Trabeculectomy, the procedure of choice in conventional GFS, has remained essentially unchanged for over a quarter of a century. Local control over wound healing with antimetabolite agents such as 5-fluorouracil and mitomycin C has improved the prognosis for cases with high risk of filtration failure; but flow control remains inexact despite the introduction of a variety of suture adjustment techniques.
Glaucoma drainage devices (GDDs) have the potential to regulate flow consistently, eliminating hypotony after GFS. Design, material, and manufacturing deficiencies have left this potential unfulfilled in existing GDDs, all of which exhibit problems with poor flow control and suboptimal tissue compatibility.
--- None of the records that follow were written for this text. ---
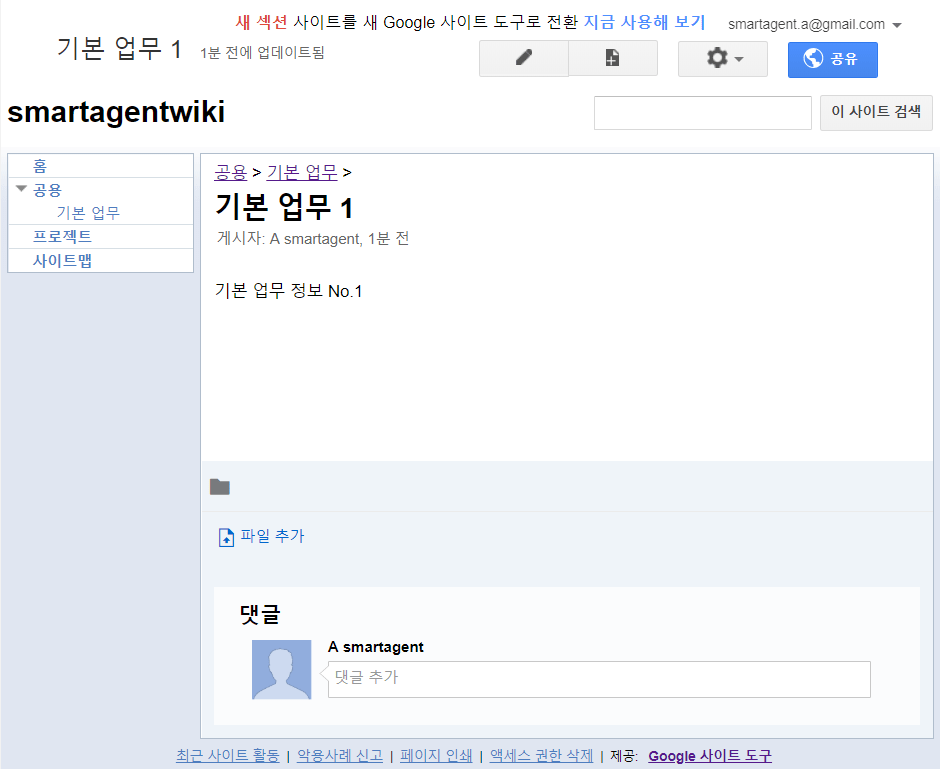Screen dimensions: 940x769
Task: Click the blue 공유 share button
Action: pos(832,59)
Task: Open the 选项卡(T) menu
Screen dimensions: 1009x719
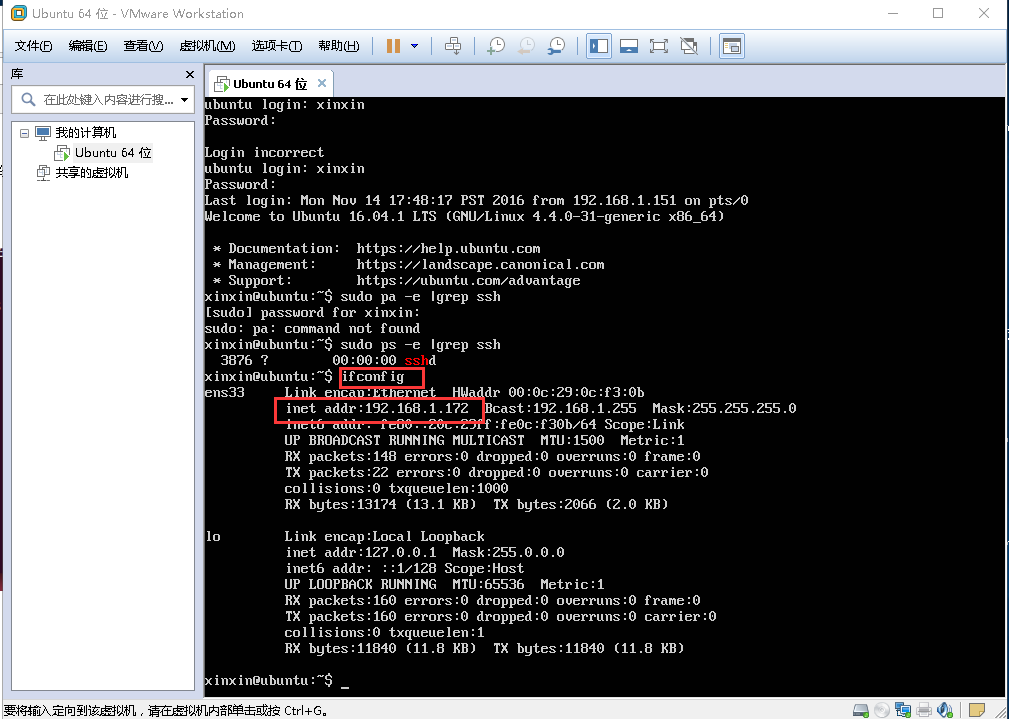Action: pyautogui.click(x=277, y=46)
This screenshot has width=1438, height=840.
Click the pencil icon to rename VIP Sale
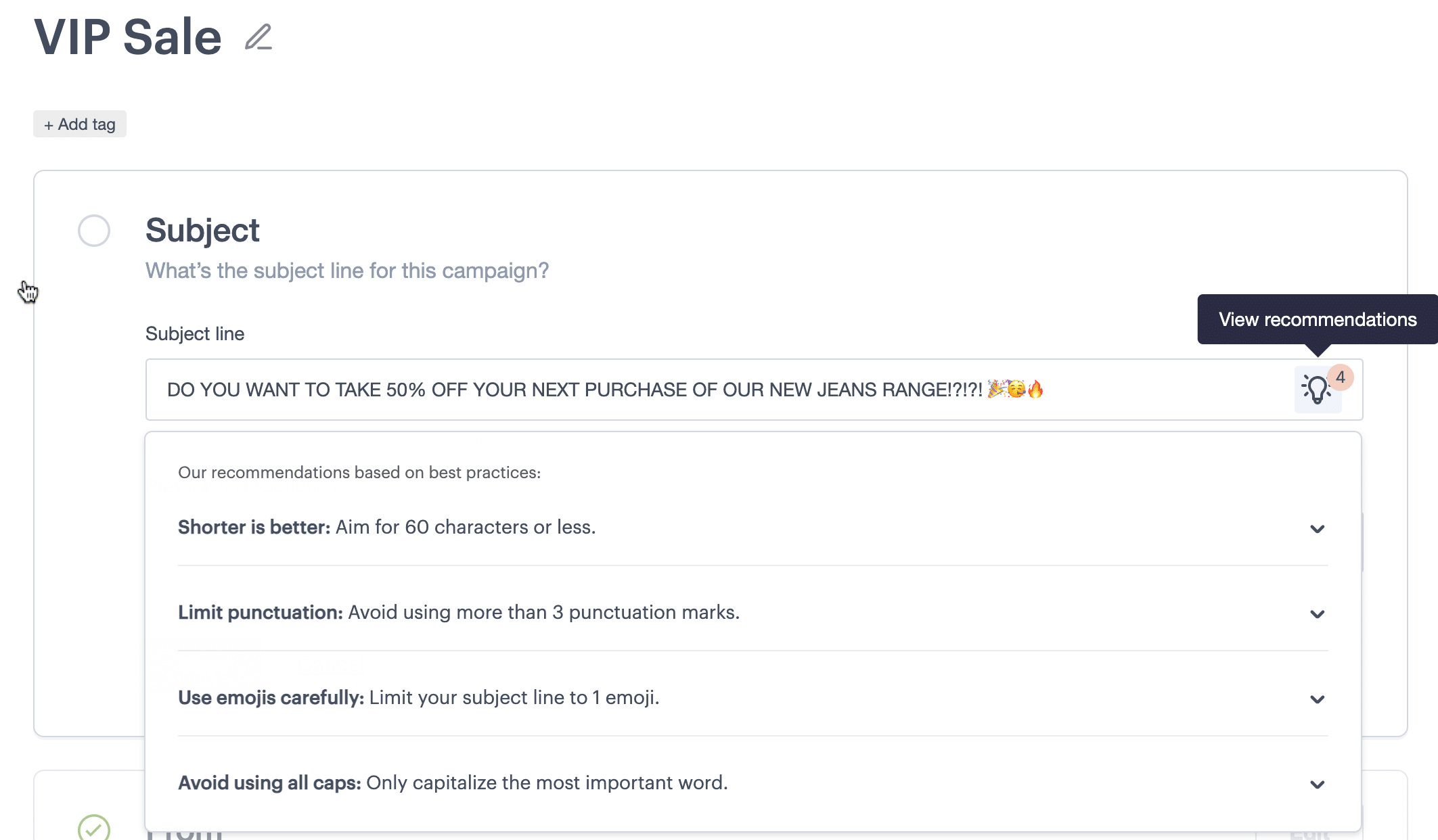[259, 37]
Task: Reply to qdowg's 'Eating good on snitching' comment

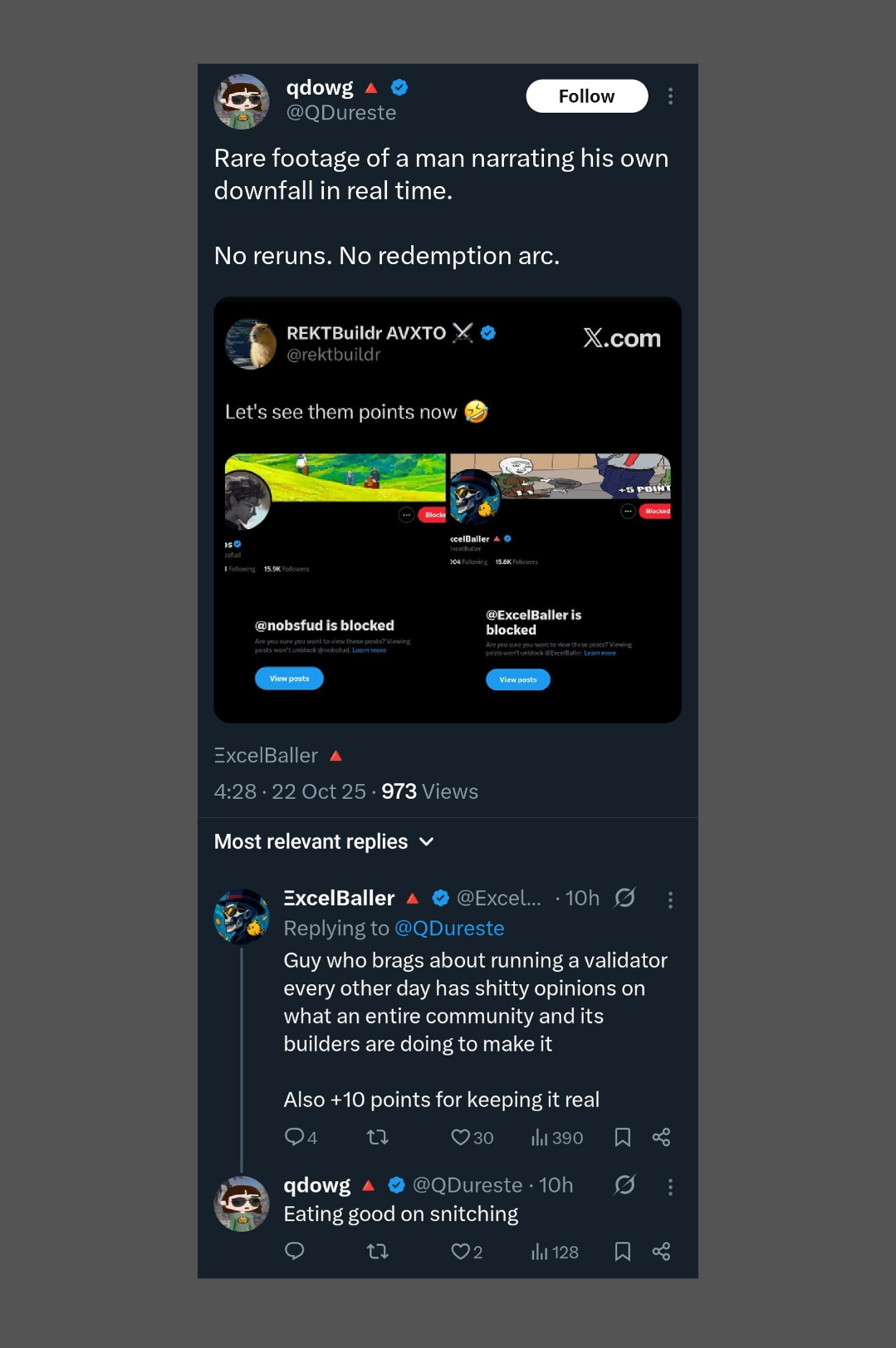Action: 295,1251
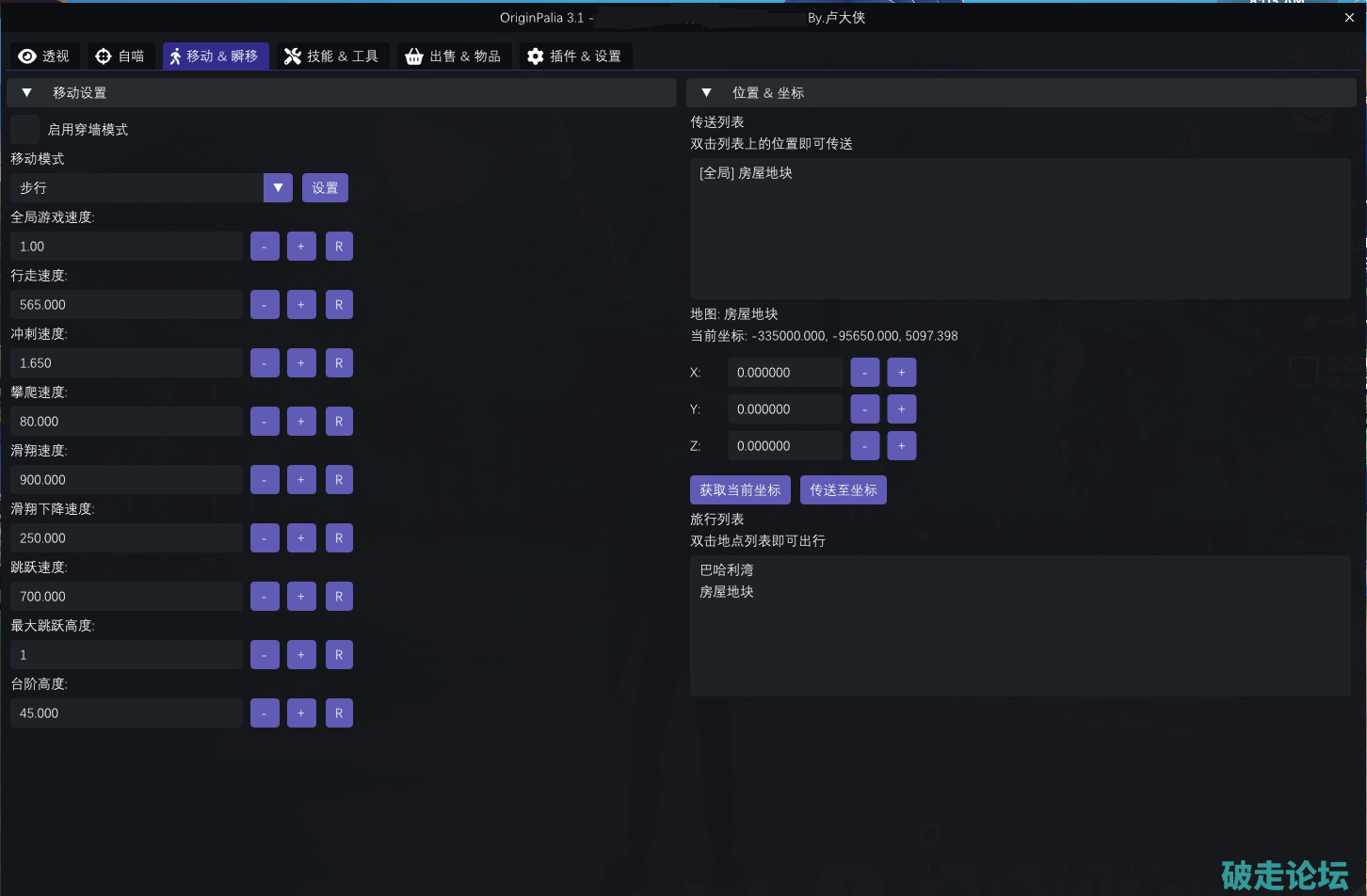Screen dimensions: 1367x896
Task: Click the basket icon on 出售 & 物品 tab
Action: click(413, 56)
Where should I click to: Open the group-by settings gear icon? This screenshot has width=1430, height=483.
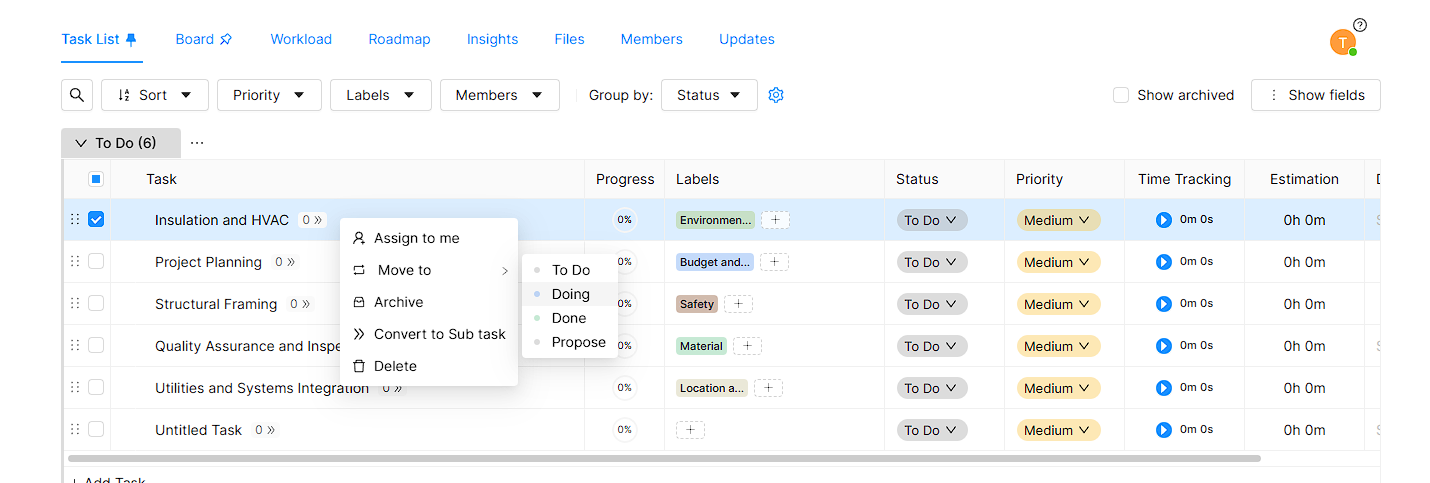[776, 95]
The role of GDDs in contemporary GFS remains poorly defined, but possibilities offered by new biomaterials and the goal of accurate flow control have stimulated considerable recent interest in GDD development. This review traces the progress of GDD design through to the present and beyond.
Early glaucoma drainage devices
In 1906, horse hair3 was placed through a corneal paracentesis in an attempt to drain a hypopyon externally. The same technique was later used to treat two patients with painful absolute glaucoma.4 Sporadic attempts using implants to shunt aqueous to a variety of unconventional sites, including the vortex veins5 and the nasolacrimal duct,6 have since been reported. Results were generally unfavourable or too poorly documented to evaluate, and attention has focused on devices shunting aqueous fluid to the subconjunctival space as with conventional GFS.
The first translimbal GDD, reported by Zorab7 in 1912, was silk thread used as a seton to aid drainage …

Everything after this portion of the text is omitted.